[Data extracted from a collection]:
>> Start

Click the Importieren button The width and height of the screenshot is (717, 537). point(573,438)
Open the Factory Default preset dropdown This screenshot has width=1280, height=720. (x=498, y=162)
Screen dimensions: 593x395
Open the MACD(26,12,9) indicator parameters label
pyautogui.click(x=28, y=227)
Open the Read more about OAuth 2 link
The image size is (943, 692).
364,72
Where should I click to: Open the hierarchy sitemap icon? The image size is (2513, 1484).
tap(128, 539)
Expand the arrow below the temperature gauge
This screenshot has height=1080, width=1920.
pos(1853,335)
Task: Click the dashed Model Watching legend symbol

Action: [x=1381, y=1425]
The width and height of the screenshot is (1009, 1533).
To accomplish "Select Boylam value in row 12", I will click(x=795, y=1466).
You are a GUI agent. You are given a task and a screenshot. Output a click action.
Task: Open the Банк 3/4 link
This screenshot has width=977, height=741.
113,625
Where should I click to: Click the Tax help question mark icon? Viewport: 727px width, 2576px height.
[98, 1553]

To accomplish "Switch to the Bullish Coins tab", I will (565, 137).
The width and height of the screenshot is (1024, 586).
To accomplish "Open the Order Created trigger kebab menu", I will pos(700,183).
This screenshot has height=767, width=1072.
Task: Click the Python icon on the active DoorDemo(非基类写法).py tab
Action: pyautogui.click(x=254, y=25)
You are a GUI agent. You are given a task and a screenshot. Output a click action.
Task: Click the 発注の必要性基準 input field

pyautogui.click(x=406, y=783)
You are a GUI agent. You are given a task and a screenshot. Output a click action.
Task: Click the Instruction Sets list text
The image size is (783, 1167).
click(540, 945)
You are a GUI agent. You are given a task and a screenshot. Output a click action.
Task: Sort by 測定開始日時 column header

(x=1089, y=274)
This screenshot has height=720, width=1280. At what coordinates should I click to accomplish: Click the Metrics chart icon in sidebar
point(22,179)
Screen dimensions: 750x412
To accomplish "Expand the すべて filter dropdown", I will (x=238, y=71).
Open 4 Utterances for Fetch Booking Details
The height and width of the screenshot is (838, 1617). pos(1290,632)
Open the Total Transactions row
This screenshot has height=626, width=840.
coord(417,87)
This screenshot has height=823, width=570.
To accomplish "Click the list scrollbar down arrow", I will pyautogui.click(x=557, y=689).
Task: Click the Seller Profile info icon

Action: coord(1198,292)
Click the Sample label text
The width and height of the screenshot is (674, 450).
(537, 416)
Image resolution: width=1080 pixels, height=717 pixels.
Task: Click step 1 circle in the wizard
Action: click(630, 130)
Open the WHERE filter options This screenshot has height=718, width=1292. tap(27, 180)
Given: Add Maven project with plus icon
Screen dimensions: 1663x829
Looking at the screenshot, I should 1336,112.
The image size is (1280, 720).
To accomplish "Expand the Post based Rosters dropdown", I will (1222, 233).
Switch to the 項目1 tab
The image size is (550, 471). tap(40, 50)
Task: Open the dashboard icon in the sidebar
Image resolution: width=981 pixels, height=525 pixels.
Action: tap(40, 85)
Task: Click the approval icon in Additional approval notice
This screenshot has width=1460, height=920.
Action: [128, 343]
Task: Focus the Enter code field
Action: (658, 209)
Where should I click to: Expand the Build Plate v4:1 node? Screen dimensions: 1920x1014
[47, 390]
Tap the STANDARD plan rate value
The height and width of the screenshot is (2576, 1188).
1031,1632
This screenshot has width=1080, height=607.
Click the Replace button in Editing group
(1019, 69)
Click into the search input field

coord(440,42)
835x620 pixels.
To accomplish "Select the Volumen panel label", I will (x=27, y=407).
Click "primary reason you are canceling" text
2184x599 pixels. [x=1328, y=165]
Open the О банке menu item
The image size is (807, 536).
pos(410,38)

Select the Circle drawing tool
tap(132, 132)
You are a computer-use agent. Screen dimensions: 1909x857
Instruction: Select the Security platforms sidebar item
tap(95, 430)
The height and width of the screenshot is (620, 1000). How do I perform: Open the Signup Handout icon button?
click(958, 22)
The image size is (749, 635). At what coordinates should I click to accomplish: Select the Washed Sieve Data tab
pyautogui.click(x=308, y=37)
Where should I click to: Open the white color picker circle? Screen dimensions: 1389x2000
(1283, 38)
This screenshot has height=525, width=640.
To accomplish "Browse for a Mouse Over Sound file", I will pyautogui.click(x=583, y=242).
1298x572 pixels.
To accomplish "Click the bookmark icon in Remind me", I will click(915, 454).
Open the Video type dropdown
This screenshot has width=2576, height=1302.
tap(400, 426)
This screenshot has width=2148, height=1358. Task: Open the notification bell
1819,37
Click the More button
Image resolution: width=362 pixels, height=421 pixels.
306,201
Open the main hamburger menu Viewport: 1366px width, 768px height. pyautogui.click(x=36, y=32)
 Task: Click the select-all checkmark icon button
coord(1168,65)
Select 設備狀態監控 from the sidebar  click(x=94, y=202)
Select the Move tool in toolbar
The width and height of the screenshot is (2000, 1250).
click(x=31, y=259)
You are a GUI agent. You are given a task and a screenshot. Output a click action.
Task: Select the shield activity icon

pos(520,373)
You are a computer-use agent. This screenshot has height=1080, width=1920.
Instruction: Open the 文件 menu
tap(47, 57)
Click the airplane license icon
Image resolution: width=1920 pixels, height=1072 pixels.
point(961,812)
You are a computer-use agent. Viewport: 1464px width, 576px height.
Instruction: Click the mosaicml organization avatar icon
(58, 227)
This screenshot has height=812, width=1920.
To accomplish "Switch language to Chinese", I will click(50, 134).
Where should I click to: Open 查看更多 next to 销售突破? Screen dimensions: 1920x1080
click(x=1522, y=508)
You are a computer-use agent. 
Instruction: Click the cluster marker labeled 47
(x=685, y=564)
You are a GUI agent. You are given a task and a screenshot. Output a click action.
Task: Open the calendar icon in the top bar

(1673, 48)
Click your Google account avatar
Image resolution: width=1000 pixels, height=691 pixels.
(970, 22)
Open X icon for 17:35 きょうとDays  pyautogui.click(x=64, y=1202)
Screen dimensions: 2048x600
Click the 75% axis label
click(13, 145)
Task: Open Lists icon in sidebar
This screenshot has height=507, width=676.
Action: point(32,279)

>> End

[What is asked]: Update the records so that every "Output a click action" is replaced by "Return a single click action", with everything else left the same.

[Final answer]:
Click the Importieren button The width and height of the screenshot is (717, 537). point(573,438)
Open the Factory Default preset dropdown This screenshot has width=1280, height=720. (x=498, y=162)
Screen dimensions: 593x395
Open the MACD(26,12,9) indicator parameters label
pyautogui.click(x=28, y=227)
Open the Read more about OAuth 2 link
The image size is (943, 692).
364,72
Where should I click to: Open the hierarchy sitemap icon? The image size is (2513, 1484).
tap(128, 539)
Expand the arrow below the temperature gauge
This screenshot has height=1080, width=1920.
pos(1853,335)
Task: Click the dashed Model Watching legend symbol

Action: [x=1381, y=1425]
The width and height of the screenshot is (1009, 1533).
To accomplish "Select Boylam value in row 12", I will click(x=795, y=1466).
You are a GUI agent. You are given a task and a screenshot. Return a single click action.
Task: Open the Банк 3/4 link
This screenshot has width=977, height=741.
113,625
Where should I click to: Click the Tax help question mark icon? Viewport: 727px width, 2576px height.
[98, 1553]

To accomplish "Switch to the Bullish Coins tab", I will (565, 137).
The width and height of the screenshot is (1024, 586).
To accomplish "Open the Order Created trigger kebab menu", I will pos(700,183).
This screenshot has height=767, width=1072.
Task: Click the Python icon on the active DoorDemo(非基类写法).py tab
Action: pyautogui.click(x=254, y=25)
You are a GUI agent. You are given a task and a screenshot. Return a single click action.
Task: Click the 発注の必要性基準 input field

pyautogui.click(x=406, y=783)
You are a GUI agent. You are given a task and a screenshot. Return a single click action.
Task: Click the Instruction Sets list text
The image size is (783, 1167).
click(540, 945)
You are a GUI agent. You are given a task and a screenshot. Return a single click action.
Task: Sort by 測定開始日時 column header

(x=1089, y=274)
This screenshot has height=720, width=1280. At what coordinates should I click to accomplish: Click the Metrics chart icon in sidebar
point(22,179)
Screen dimensions: 750x412
To accomplish "Expand the すべて filter dropdown", I will (x=238, y=71).
Open 4 Utterances for Fetch Booking Details
The height and width of the screenshot is (838, 1617). pos(1290,632)
Open the Total Transactions row
This screenshot has height=626, width=840.
coord(417,87)
This screenshot has height=823, width=570.
To accomplish "Click the list scrollbar down arrow", I will pyautogui.click(x=557, y=689).
Task: Click the Seller Profile info icon

Action: coord(1198,292)
Click the Sample label text
The width and height of the screenshot is (674, 450).
(537, 416)
Image resolution: width=1080 pixels, height=717 pixels.
Task: Click step 1 circle in the wizard
Action: click(630, 130)
Open the WHERE filter options This screenshot has height=718, width=1292. tap(27, 180)
Given: Add Maven project with plus icon
Screen dimensions: 1663x829
Looking at the screenshot, I should 1336,112.
The image size is (1280, 720).
To accomplish "Expand the Post based Rosters dropdown", I will (1222, 233).
Switch to the 項目1 tab
The image size is (550, 471). tap(40, 50)
Task: Open the dashboard icon in the sidebar
Image resolution: width=981 pixels, height=525 pixels.
Action: tap(40, 85)
Task: Click the approval icon in Additional approval notice
This screenshot has width=1460, height=920.
Action: [128, 343]
Task: Focus the Enter code field
Action: (658, 209)
Where should I click to: Expand the Build Plate v4:1 node? Screen dimensions: 1920x1014
[47, 390]
Tap the STANDARD plan rate value
The height and width of the screenshot is (2576, 1188).
1031,1632
This screenshot has width=1080, height=607.
Click the Replace button in Editing group
(1019, 69)
Click into the search input field

coord(440,42)
835x620 pixels.
To accomplish "Select the Volumen panel label", I will (x=27, y=407).
Click "primary reason you are canceling" text
2184x599 pixels. [x=1328, y=165]
Open the О банке menu item
The image size is (807, 536).
pos(410,38)

Select the Circle drawing tool
tap(132, 132)
You are a computer-use agent. Screen dimensions: 1909x857
Instruction: Select the Security platforms sidebar item
tap(95, 430)
The height and width of the screenshot is (620, 1000). How do I perform: Open the Signup Handout icon button?
click(958, 22)
The image size is (749, 635). At what coordinates should I click to accomplish: Select the Washed Sieve Data tab
pyautogui.click(x=308, y=37)
Where should I click to: Open the white color picker circle? Screen dimensions: 1389x2000
(1283, 38)
This screenshot has height=525, width=640.
To accomplish "Browse for a Mouse Over Sound file", I will pyautogui.click(x=583, y=242).
1298x572 pixels.
To accomplish "Click the bookmark icon in Remind me", I will click(915, 454).
Open the Video type dropdown
This screenshot has width=2576, height=1302.
tap(400, 426)
This screenshot has width=2148, height=1358. Task: Open the notification bell
1819,37
Click the More button
Image resolution: width=362 pixels, height=421 pixels.
306,201
Open the main hamburger menu Viewport: 1366px width, 768px height. pyautogui.click(x=36, y=32)
 Task: Click the select-all checkmark icon button
coord(1168,65)
Select 設備狀態監控 from the sidebar  click(x=94, y=202)
Select the Move tool in toolbar
The width and height of the screenshot is (2000, 1250).
click(x=31, y=259)
You are a GUI agent. You are given a task and a screenshot. Return a single click action.
Task: Select the shield activity icon

pos(520,373)
You are a computer-use agent. This screenshot has height=1080, width=1920.
Instruction: Open the 文件 menu
tap(47, 57)
Click the airplane license icon
Image resolution: width=1920 pixels, height=1072 pixels.
point(961,812)
You are a computer-use agent. Viewport: 1464px width, 576px height.
Instruction: Click the mosaicml organization avatar icon
(58, 227)
This screenshot has height=812, width=1920.
To accomplish "Switch language to Chinese", I will click(50, 134).
Where should I click to: Open 查看更多 next to 销售突破? Screen dimensions: 1920x1080
click(x=1522, y=508)
You are a computer-use agent. 
Instruction: Click the cluster marker labeled 47
(x=685, y=564)
You are a GUI agent. You are given a task and a screenshot. Return a single click action.
Task: Open the calendar icon in the top bar

(1673, 48)
Click your Google account avatar
Image resolution: width=1000 pixels, height=691 pixels.
(970, 22)
Open X icon for 17:35 きょうとDays  pyautogui.click(x=64, y=1202)
Screen dimensions: 2048x600
Click the 75% axis label
click(13, 145)
Task: Open Lists icon in sidebar
This screenshot has height=507, width=676.
Action: point(32,279)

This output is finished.